Già. Poiché anche la venatura emotiva è da incanalare. E la componente estetica è da coltivare e da placare. E la capacità - l'esigenza - di vibrare a un contatto concreto con il Signore Gesù è da riconoscere e da sperimentare. Ecco il credere che va oltre il sapere e diviene il gustare la compagnia di Dio. Anzi, invoca e pretende un'immedesimazione reale con Cristo: un'immedesimazione che ci fa incontrare un Vivente e un Regnante oggi e qui, motivo del nostro esserci e del nostro sperare; un'immedesimazione che ci cambia rendendoci partecipi del pensiero folgorante e compiacente e della ferma e docile volontà, e dello stile di azione del Redentore. Siamo contemplanti che quasi si fondono con il Contemplato. E ne condividiamo l'essere e il divenire di grazia. - Principio di azione. Vivere la vita di Cristo significa concederci a lui e imitarlo e seguirlo con paziente e tenace obbedienza fraterna.
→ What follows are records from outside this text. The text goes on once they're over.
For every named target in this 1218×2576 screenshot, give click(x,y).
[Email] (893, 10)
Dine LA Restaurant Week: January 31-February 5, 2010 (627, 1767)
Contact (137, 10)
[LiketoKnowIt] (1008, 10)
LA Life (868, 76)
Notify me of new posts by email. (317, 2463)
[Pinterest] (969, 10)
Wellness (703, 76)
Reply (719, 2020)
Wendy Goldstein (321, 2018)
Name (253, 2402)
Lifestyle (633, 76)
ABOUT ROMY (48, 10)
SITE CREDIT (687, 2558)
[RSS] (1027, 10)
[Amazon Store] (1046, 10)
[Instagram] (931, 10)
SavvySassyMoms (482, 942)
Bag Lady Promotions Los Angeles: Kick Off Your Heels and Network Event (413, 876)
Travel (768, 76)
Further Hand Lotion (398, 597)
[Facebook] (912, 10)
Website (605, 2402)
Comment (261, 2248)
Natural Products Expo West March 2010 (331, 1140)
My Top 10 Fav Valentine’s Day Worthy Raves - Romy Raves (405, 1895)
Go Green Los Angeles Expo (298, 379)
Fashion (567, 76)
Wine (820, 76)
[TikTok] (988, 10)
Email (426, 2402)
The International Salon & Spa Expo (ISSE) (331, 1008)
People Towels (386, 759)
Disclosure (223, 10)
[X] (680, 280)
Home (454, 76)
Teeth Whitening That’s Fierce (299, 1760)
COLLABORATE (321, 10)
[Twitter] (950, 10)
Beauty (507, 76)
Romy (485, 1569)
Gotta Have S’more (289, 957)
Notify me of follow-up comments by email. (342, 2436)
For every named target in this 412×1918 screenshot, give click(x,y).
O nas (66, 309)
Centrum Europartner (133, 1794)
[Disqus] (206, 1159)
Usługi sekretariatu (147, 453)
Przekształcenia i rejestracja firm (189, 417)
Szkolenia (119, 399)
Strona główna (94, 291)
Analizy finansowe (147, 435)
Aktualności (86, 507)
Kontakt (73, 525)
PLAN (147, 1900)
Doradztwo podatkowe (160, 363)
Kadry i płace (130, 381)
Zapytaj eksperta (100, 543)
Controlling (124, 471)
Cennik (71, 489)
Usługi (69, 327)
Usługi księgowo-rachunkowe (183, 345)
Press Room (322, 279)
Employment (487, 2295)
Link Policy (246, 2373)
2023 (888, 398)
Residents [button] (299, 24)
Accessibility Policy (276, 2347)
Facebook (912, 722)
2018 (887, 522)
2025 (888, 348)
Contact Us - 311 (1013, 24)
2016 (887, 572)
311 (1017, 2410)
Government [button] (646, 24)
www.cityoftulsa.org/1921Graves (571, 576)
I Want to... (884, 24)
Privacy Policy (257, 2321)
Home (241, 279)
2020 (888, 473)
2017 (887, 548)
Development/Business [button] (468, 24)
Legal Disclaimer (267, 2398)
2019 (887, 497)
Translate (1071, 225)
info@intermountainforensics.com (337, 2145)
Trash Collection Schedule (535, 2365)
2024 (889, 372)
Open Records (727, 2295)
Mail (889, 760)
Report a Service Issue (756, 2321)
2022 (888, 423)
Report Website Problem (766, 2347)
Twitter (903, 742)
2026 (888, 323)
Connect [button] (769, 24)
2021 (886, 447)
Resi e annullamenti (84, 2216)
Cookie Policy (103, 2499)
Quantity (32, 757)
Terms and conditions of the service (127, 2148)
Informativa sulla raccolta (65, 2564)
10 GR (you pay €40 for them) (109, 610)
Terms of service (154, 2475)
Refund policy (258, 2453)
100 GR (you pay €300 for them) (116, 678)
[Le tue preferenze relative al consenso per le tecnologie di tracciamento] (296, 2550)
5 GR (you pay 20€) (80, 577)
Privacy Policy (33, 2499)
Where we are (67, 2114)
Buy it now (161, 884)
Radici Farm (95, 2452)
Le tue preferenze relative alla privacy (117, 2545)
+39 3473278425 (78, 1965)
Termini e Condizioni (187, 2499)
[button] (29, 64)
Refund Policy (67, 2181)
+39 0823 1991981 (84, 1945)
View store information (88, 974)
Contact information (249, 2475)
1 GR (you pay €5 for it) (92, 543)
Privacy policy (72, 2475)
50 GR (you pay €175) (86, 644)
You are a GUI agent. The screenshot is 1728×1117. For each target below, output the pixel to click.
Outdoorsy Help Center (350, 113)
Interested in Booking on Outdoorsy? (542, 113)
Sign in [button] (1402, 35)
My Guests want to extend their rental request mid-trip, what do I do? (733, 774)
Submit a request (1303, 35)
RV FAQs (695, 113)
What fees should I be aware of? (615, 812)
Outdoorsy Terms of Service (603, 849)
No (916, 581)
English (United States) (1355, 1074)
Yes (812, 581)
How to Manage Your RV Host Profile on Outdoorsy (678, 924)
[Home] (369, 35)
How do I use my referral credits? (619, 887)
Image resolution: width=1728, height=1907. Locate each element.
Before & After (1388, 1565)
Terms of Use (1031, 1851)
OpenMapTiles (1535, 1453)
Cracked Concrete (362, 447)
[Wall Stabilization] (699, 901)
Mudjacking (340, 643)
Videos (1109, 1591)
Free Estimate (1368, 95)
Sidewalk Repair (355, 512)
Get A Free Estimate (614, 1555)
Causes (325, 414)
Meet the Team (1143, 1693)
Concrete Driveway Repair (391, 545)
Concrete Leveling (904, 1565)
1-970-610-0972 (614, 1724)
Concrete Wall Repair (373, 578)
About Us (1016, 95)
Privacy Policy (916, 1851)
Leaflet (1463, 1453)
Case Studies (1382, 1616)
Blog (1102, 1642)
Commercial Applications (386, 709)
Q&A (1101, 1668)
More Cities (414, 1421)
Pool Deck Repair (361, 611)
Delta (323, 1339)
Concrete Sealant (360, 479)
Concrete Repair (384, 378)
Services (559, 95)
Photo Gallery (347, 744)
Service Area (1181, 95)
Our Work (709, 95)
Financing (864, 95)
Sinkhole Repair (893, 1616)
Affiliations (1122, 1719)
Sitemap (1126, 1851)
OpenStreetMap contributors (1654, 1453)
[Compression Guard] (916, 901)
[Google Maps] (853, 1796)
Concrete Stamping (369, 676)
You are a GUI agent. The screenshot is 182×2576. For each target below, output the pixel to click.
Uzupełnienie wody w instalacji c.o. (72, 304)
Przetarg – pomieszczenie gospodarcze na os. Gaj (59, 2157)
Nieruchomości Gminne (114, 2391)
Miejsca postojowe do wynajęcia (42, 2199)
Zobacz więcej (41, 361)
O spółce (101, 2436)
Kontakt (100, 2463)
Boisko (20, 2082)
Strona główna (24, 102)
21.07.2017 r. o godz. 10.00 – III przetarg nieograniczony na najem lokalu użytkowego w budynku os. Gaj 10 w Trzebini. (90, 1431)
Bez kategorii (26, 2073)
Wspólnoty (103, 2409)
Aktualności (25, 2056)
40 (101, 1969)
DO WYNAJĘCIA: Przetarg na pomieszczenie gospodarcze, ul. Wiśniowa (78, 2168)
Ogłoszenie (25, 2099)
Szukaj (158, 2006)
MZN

Egli è il Primogenito che si erge tra noi come Causa e Modello e Fine del nostro tendere alla santità. Egli è la genesi dell'obbligo e della dolce possibilità di diventare figli del Padre fino alla statura sua: di lui, nato tra noi e per noi, morto e risorto glorioso. Egli è, nel suo Spirito, la norma e la forza del nostro arrancare doloroso e lieto verso la perfezione evangelica. Nel Signore Gesù noi troviamo e attuiamo il compimento anche umano di noi stessi. Gli atteggiamenti fondamentali della nostra fisionomia soprannaturale e creaturale sono doni della sua magnificenza sorprendentemente munifica ancor prima e ancor più del nostro sforzo di imitazione di lui. Contemplare, così, significa incontrare e diventare una realtà sola con Cristo. E placare la sete di verità e di letizia. E soddisfare ogni desiderio e oltre ogni desiderio limpido e gagliardo.
- Attesa. E poi, bisogna pur fortunatamente ammettere che l'esistenza terrena è provvisoria e penultima e protesa verso una Definitività che ancora coincide con il Signore Gesù conosciuto, partecipato, imitato nelle ombre e nei limiti angusti del nostro tempo languido e impaziente, che è vigilia sofferta e trepida profezia del mondo che verrà.
Il morire. Il concludersi della storia. Il rinnovarsi dei cieli e della terra. L'Epifania è festa destinata a durare per sempre in una gloria senza tramonti. Vieni, Signore Gesù presente e celato dai veli della miseria e del peccato dell'uomo. Vieni e avvolgici con la tua onnipotenza di Risorto. Vieni e guidaci a diventare sempre più simili a te nella libera fatica e nella ineffabile gioia del nostro sforzo di perfezione. Vieni e lacera il velo e togli le mediazioni che ci tengono ancora estranei a te: finché l'esperienza beatificante della gloria eterna si concluda nella pienezza del tuo Mistero.